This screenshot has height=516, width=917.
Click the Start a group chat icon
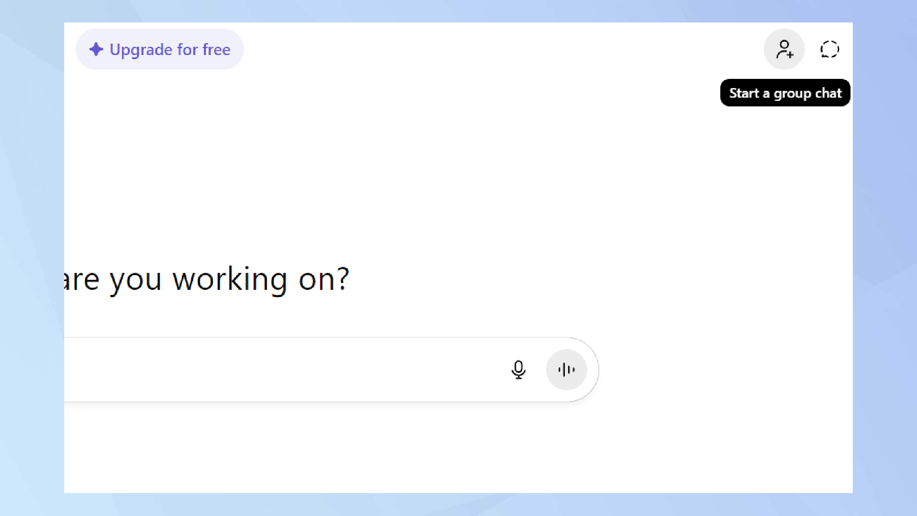pos(784,49)
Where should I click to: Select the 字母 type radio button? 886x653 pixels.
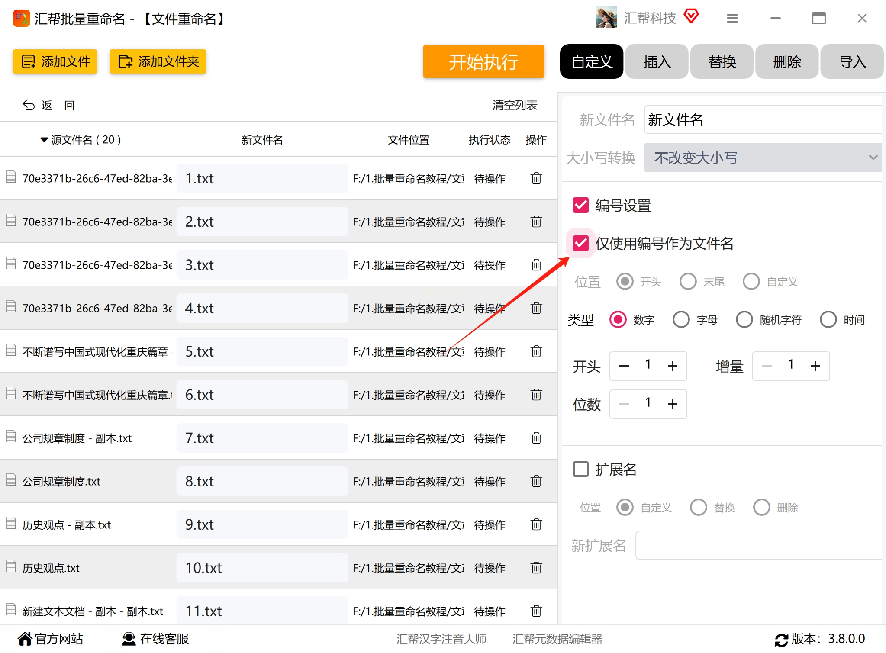coord(681,320)
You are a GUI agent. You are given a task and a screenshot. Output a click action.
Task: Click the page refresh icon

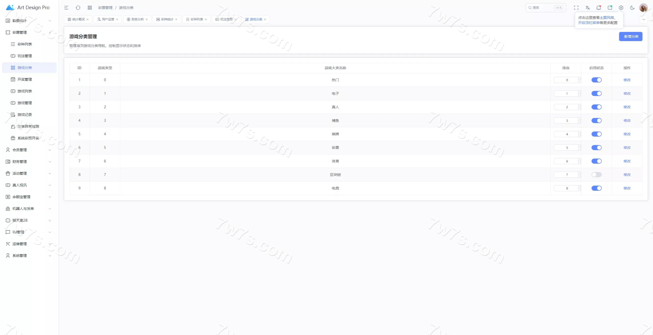[78, 8]
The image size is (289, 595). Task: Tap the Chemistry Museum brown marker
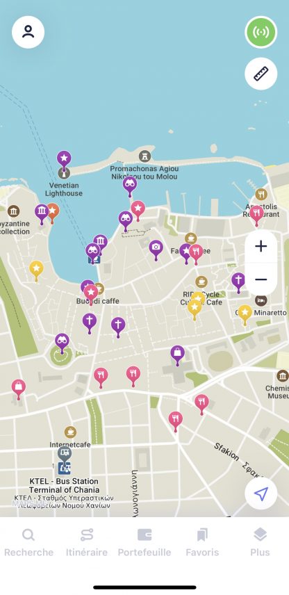point(283,375)
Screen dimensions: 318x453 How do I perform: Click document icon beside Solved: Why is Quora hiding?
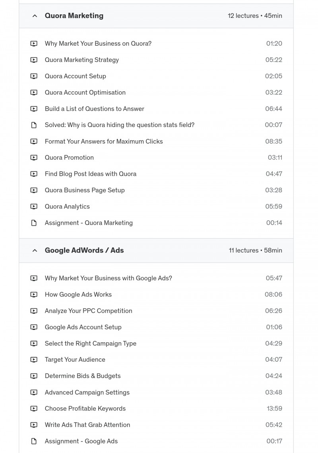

━━━━━━━━━━━━━━━━━━━━━━━━━━━━━━

## What the task requires:
Reproduce the full listing above verbatim, omitting the pictures.

## Exercise response:
This screenshot has height=516, width=917.
Click the Start a group chat icon
pos(784,49)
Where should I click to: Select the 字母 type radio button? 886x653 pixels.
coord(681,320)
You are a GUI agent. You are given a task and a screenshot. Output a click action.
Task: Click the page refresh icon

[78, 8]
The image size is (289, 595). Task: Tap the Chemistry Museum brown marker
point(283,375)
Screen dimensions: 318x453 How do I perform: Click document icon beside Solved: Why is Quora hiding?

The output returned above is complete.